I am highly-resistant to conspiracy theories and "fake news." But how far-fetched is it, really, to think that a guy who orchestrated his country's national security apparatus behind doping his entire Olympic contingent, and systematically helping covertly influence an American presidential election, would have any qualms about sabotaging the Olympics just to be a troublemaker? The answer is, not far-fetched at all.
Then what about our nutty buddy in North Korea, who sits less than 100 miles from the site of these Winter Olympics. Does anyone know what he will do given all of this year's saber-rattling?
The Trump Administration mentioned it for the first time last week, when United Nations Ambassador Nikki Haley, the former governor of South Carolina, said that keeping the U.S. contingent home for security reasons is something that might have to be considered. Other officials quickly back-pedaled from that comment, but it's out there.

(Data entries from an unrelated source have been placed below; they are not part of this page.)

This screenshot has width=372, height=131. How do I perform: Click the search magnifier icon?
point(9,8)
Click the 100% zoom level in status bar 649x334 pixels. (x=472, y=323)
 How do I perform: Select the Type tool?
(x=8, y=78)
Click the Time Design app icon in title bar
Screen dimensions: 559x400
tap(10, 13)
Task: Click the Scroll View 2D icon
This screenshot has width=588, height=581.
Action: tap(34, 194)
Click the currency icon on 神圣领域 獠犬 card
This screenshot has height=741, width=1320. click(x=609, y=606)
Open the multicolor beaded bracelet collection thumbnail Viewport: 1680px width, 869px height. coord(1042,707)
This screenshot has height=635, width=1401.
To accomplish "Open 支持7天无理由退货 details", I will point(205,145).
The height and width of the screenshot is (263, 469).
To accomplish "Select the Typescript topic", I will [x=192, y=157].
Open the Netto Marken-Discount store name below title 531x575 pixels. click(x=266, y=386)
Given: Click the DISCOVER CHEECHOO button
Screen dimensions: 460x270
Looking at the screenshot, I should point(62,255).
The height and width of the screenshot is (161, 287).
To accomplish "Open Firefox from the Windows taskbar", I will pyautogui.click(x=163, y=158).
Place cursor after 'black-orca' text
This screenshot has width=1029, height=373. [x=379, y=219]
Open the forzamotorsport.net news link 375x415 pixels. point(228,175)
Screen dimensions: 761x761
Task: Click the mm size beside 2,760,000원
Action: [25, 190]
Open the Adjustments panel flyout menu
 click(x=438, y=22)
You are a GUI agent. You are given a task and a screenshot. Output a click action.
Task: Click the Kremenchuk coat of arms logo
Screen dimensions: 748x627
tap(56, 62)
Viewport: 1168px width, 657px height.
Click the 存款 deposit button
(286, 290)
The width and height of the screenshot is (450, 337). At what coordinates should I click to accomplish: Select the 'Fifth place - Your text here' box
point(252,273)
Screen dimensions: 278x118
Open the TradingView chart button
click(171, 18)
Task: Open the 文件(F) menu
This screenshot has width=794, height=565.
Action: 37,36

And, again, in this day and age, it's hard to discount conpsiracy theories when you have an embarassed Putin and a U.S. president in his hip pocket.
When I spoke to Granato a couple of months ago, and asked him about the possibility, however remote, of there being no Winter Olympics, he reacted like the thought never crossed his mind.
But having spoken to other Team USA people recently, it's finally at least occurred to them as a possibility, however small.
So the bottom line for college hockey is still very much in flux. It will make for some intriguing things to write about in February, for sure.